Typescript instantiate typeof abstract class

Question

This is my code:

abstract class BaseClass {}
class DerivedClassA extends BaseClass {}
class DerivedClassB extends BaseClass {}
const derivedClasses: (typeof BaseClass)[] = [DerivedClassA, DerivedClassB];
for (const c of derivedClasses) {
   const instantiatedObj = new c; // error: Cannot create an instance of an abstract class
}

I have an array of derived classes which I want to iterate and initiate each. (typeof BaseClass)[] is not a suitable type. Removing it solves it. What's the correct type?

Answer 1

You can use a construct signature of the form new (arg0: XXX, arg1: YYY) => ZZZ or { new (arg0: XXX, arg1: YYY): ZZZ } to represent an object that acts as a class constructor on which you can use the new operator. In the examples above, you'd pass it two arguments of type XXX and YYY and get a class instance of type ZZZ.
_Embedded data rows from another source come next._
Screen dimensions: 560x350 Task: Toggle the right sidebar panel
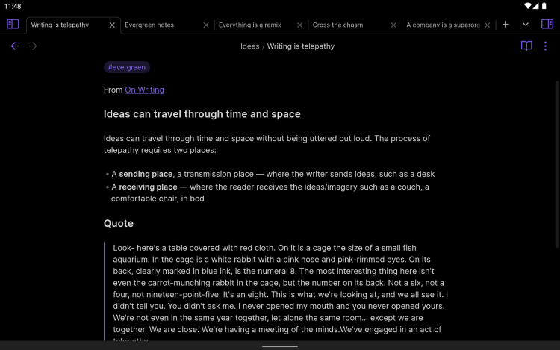pos(547,25)
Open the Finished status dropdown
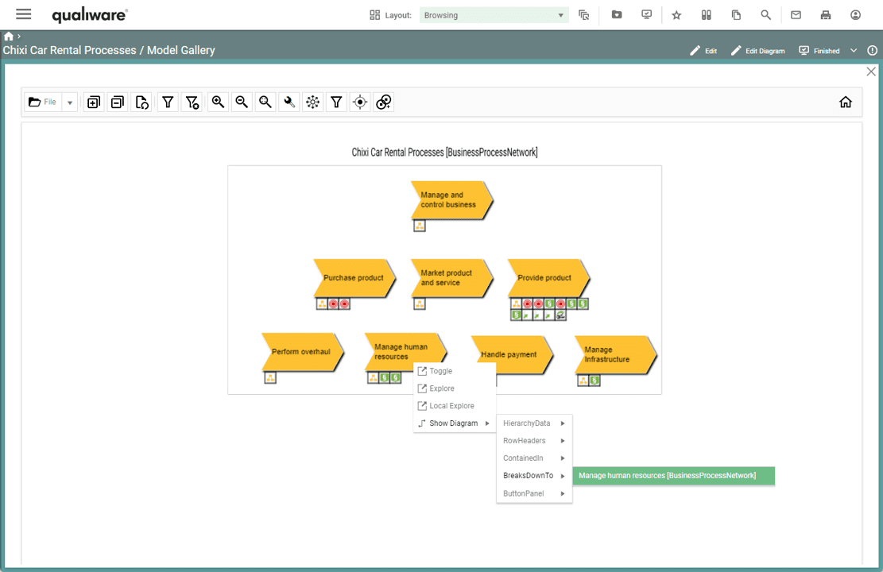This screenshot has width=883, height=572. click(854, 49)
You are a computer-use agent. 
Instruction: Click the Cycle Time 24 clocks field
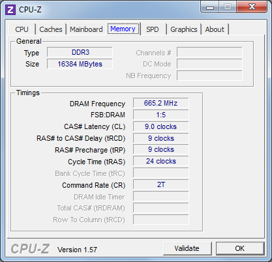161,161
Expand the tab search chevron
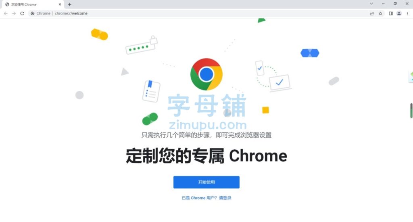This screenshot has height=222, width=413. 371,4
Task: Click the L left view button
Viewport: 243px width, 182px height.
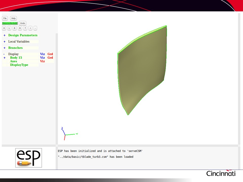Action: 9,28
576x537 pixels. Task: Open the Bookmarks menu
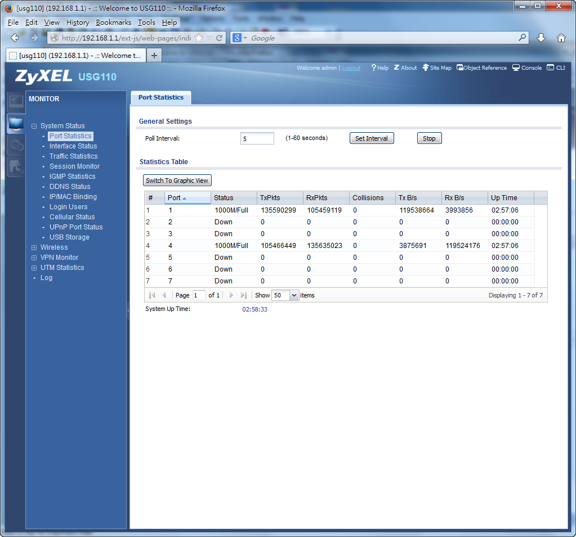[x=113, y=22]
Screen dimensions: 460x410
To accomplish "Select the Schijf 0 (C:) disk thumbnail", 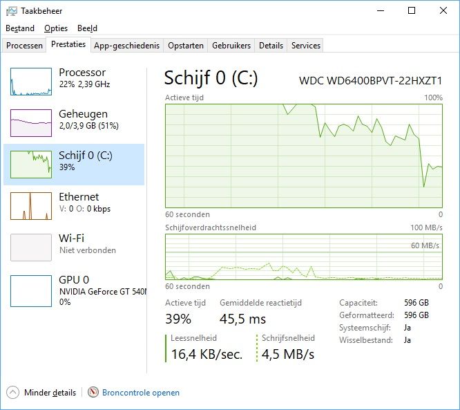I will coord(31,165).
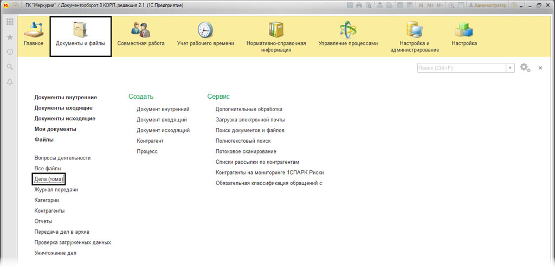This screenshot has width=555, height=269.
Task: Open Favorites star in left sidebar
Action: click(10, 37)
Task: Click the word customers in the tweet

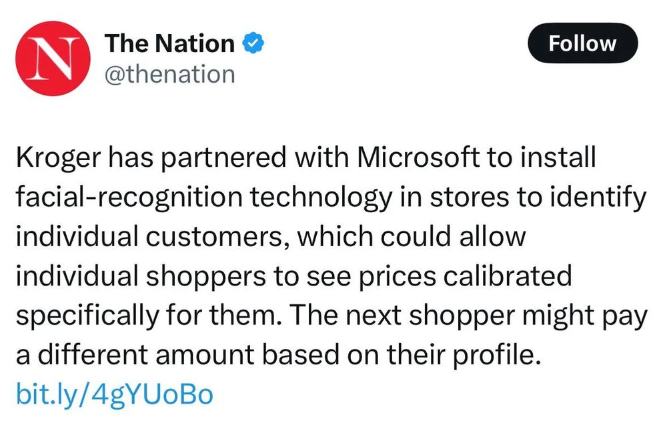Action: click(x=215, y=237)
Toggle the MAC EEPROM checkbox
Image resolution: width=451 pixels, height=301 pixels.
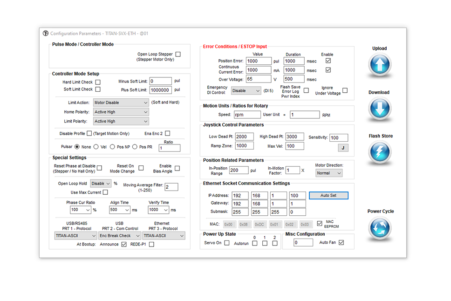pos(319,223)
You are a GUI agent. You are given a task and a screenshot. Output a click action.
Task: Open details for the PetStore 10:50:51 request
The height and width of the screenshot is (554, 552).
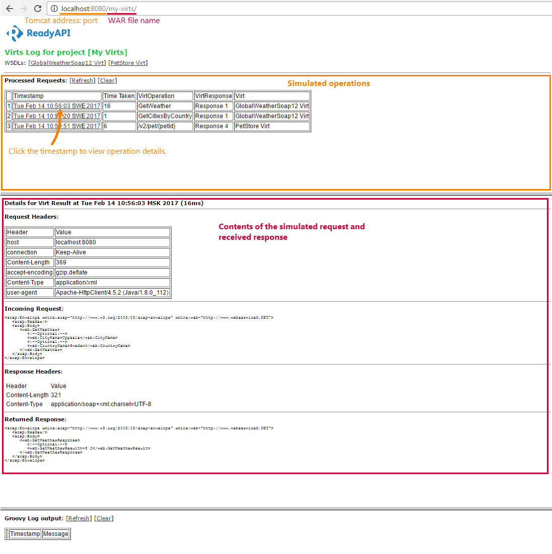(x=56, y=126)
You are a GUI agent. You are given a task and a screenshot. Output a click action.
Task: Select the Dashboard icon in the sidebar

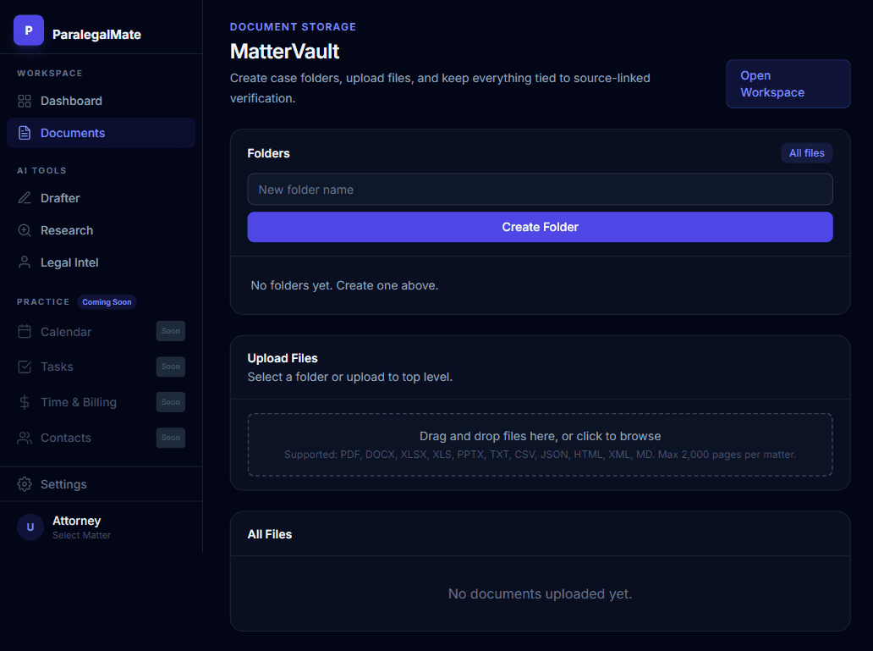25,101
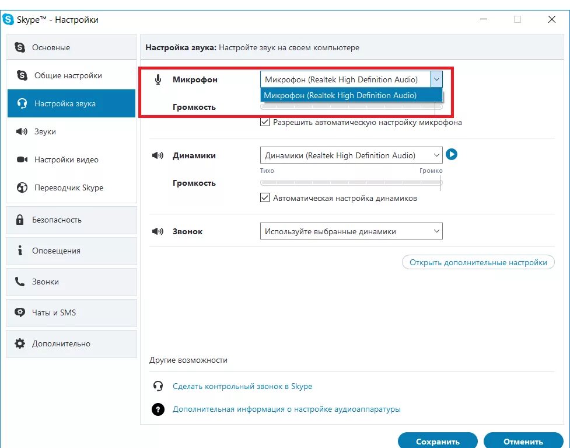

Since you want to call new c() with no arguments and expect the constructed instances to be assignable to BaseClass, the type you need is new () => BaseClass:

const derivedClasses: (new () => BaseClass)[] = 
  [DerivedClassA, DerivedClassB]; // okay

for (const c of derivedClasses) {
  const instantiatedObj = new c(); // okay
}

The compiler is happy to allow you to assign DerivedClassA and DerivedClassB to elements of derivedClasses because each of them can be used as a constructor that takes no arguments and produces an instance of a subtype of Baseclass. And the compiler is happy to allow you to call new c() because the construct signature takes no arguments.

Playground link to code

Answer 2

You can do this:

abstract class BaseClass {}
class DerivedClass extends BaseClass {}
const b: BaseClass = new DerivedClass();

DerivedClass can be treated as a BaseClass given that DerivedClass as the same methods/attributes as BaseClass. And if you want to return to Derived class, you can do this:

if (b instanceof DerivedClass) {
    // use DerivedClass methods here
    b.customDerivedClassMethod()
}